Israël hanteert dit principe consequent en heeft het tot beleid verheven. De Israëlische premier Netanyahu zei in 2014 bij het bombarderen van Syrische doelen door de luchtmacht van Israël in reactie op een aanslag met een bermbom: “Wij doen degenen pijn die ons pijn doen, onze politiek is duidelijk.”

Bidden voor vervolgers
Met Zijn Bergrede gaat de Here Jezus een stap verder dan het Oudtestamentische gebod. Jezus komt om de wet te vervullen. Daarom roept Jezus op om te stoppen met schelden, geschillen bij te leggen, te stoppen met elkaar voor de rechter te slepen, te stoppen met moorden, zich niet te verzetten tegen wie kwaad doet, vijanden lief te hebben en te bidden voor vervolgers (Matteüs 5:21-26 en 43-44). Jezus bracht dat zelf aan het kruis in praktijk door te bidden: ‘Vader, vergeef het hun, want zij weten niet wat zij doen’ (Lucas 23:34).

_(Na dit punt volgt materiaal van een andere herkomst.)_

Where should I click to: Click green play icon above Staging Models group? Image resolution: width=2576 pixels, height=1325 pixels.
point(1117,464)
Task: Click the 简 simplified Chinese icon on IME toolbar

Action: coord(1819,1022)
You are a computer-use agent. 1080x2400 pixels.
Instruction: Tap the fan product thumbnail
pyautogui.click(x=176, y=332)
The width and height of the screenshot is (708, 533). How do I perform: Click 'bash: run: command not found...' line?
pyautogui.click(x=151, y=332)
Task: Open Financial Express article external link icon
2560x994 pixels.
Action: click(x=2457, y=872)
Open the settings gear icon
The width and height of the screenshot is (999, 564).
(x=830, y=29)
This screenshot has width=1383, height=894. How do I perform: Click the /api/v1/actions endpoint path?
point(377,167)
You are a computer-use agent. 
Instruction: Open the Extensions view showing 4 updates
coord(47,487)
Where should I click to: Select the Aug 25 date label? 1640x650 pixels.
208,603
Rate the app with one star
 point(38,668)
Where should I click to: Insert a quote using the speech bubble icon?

Zo horen wij het wraaklied van Lamech terug, nu radicaal anders, in Jezus antwoord op de vraag hoe vaak moet worden vergeven: ‘Niet tot zevenmaal, (niet zoals Lamech zeventig maal zevenmaal vergelden), maar zeventig maal zevenmaal (vergeven)’ (Matteüs 18:22).

De wraak komt God toe
Zijn de principes van de Here Jezus in onze maatschappij tot effectief anti-terreurbeleid te maken? Ik vrees van niet. Totdat de dag aanbreekt die God heeft vastgesteld, waarop Hij de wereld rechtvaardig zal oordelen (Handelingen 17:31), zal er zonde, kwaad en terrorisme zijn en zal de roep om vergelding en wraak blijven klinken (Openbaring 6:10). Het kwaad zal bestreden moeten worden en – in de woorden van de Belgische vicepremier Jambon – er staan ons nog aartsmoeilijke tijden te wachten. Maar de wraak komt God toe (Romeinen 12:19). In de eindtijd zal de Messias nog één keer oordelend door de wereld gaan en dan ook definitief een einde maken aan het terrorisme (Openbaring 19:11-21).